Art Sonje
Center presents 《Young In Hong: Five Acts & A Monologue》,
Young In Hong’s first solo exhibition at a Korean art museum, on view through
July 20.
This exhibition brings together two major works: Five
Acts (2024/2025)—featuring a circular embroidered tapestry,
sculptures resembling animal toys, and five live performances—and
Accidental Paradise (2025), a newly commissioned sound
installation.
This exhibition unfolds a ritualistic space through the
perspectives of women and animals—figures historically marginalized within
patriarchal narratives. Here, ritual is not a mere reenactment, but a sensory
act of reimagining and reconfiguring suppressed memories and vanished
presences. Through tapestry, objects, sound, and performance, the artist
activates collective gestures and shared sensations, opening a temporal
threshold where history and the present converge.

Five
Acts begins with overlooked stories from Korea’s modern and
contemporary history of women’s labor. Figures such as Hyun Kyeok, a former
gisaeng turned independence activist; Bu Chunhwa, a haenyeo who led
anti-Japanese protests in Jeju; and Shin Soonae, a leader in the Cheonggye
Garment Workers’ Union, are among those whose struggles Hong brings into focus.

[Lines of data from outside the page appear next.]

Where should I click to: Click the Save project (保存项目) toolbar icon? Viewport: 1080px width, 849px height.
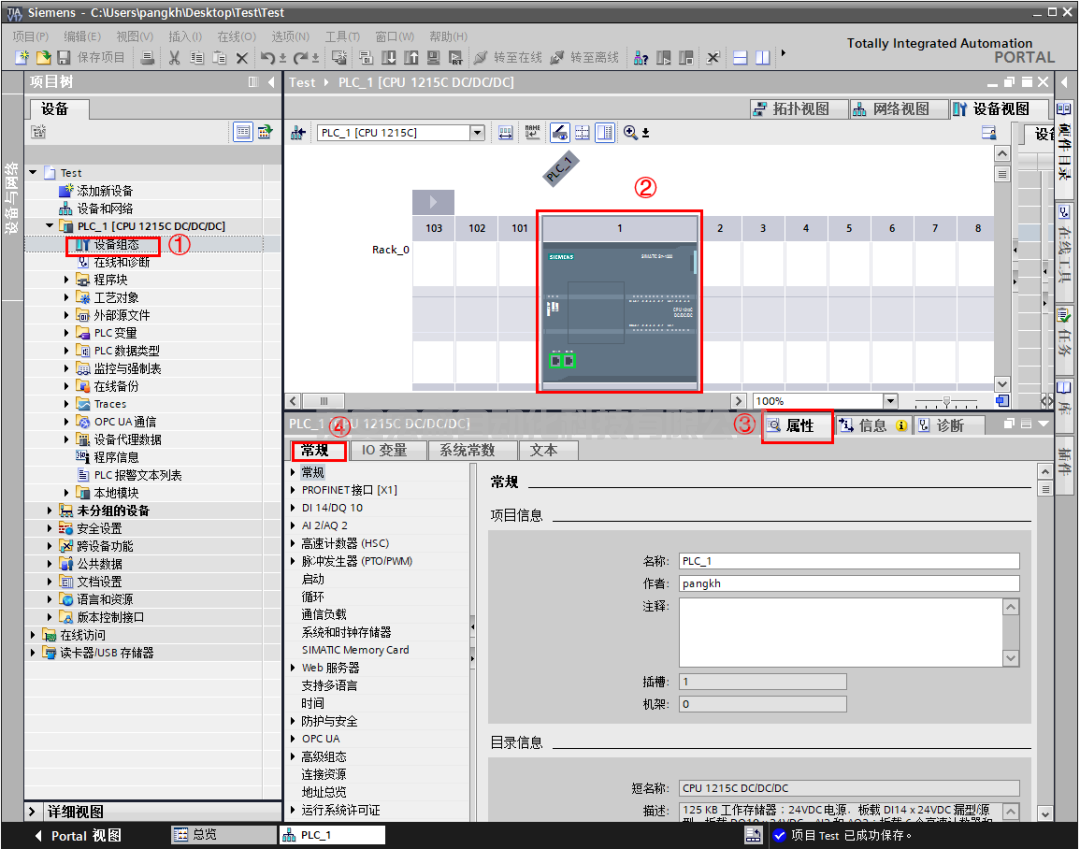pyautogui.click(x=62, y=58)
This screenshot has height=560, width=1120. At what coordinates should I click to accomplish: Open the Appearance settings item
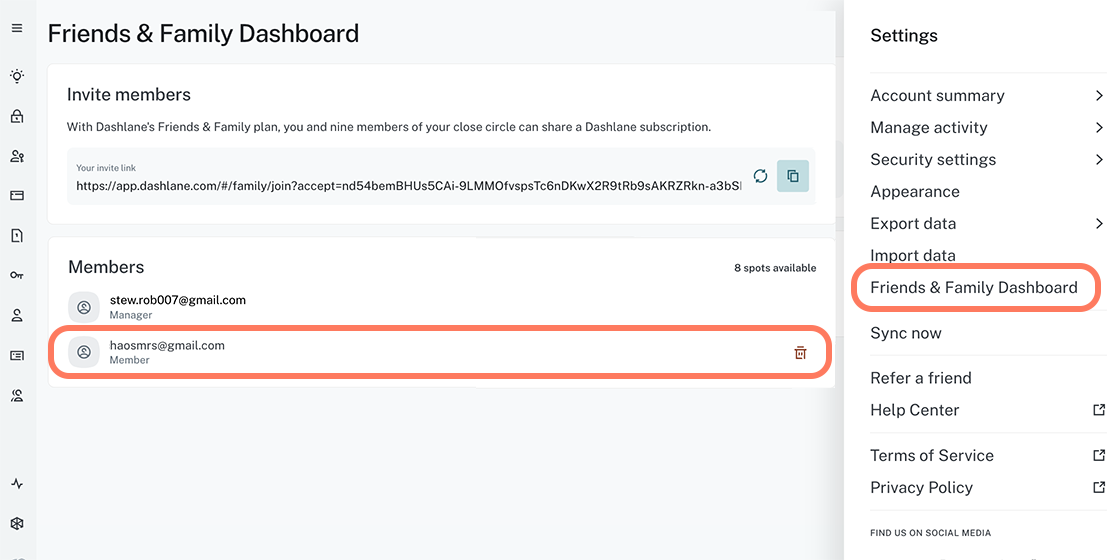[915, 192]
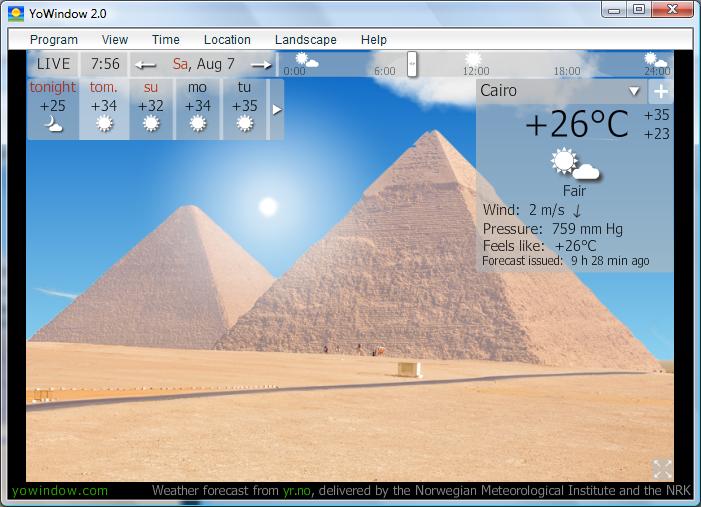The width and height of the screenshot is (701, 507).
Task: Click the next day right arrow
Action: coord(261,65)
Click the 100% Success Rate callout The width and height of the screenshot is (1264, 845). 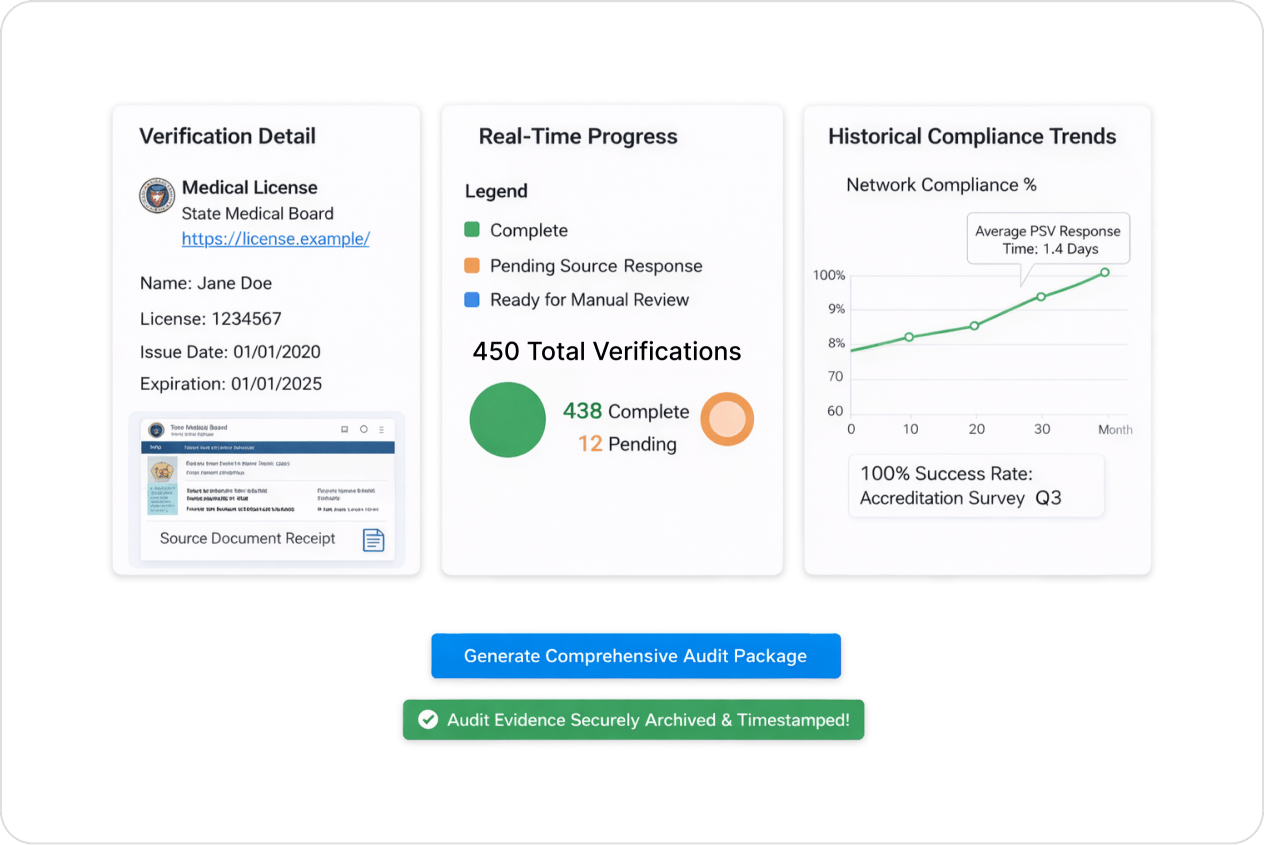pos(975,486)
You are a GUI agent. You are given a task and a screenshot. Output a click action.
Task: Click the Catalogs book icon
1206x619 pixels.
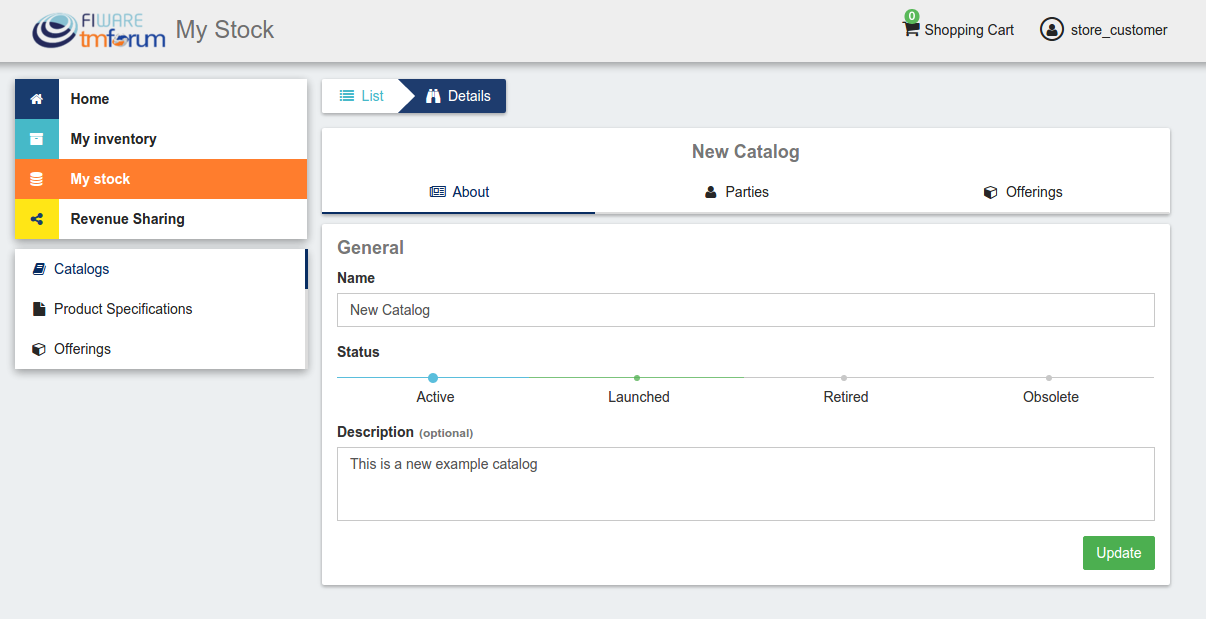[x=39, y=269]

Key moments from these histories are embroidered onto a 40-meter-long tapestry,
offering a charged site of rupture—a surface for activation, brought to life
through five performances held during the course of the exhibition.
On the inner
side of the tapestry, abstract and geometric shapes are embroidered on hemp
fabric. These forms are inspired by the petroglyphs of Bangudae Terrace in
Cheonjeon-ri, Uljoo, where elements of nature—wind, clouds, and the sun—are
carved into stone. Inspired by animal behavior enrichment tools observed in a
zoo, the sculptures resemble playground equipment like hoops or ring tosses.

During
performances, they serve as instruments and props, enabling performers to respond
to embroidered scenes and compose new gestures in the sensory present. A
drummer accompanies them, improvising rhythms guided by animal-shaped scores
stitched along the lower edge of the tapestry.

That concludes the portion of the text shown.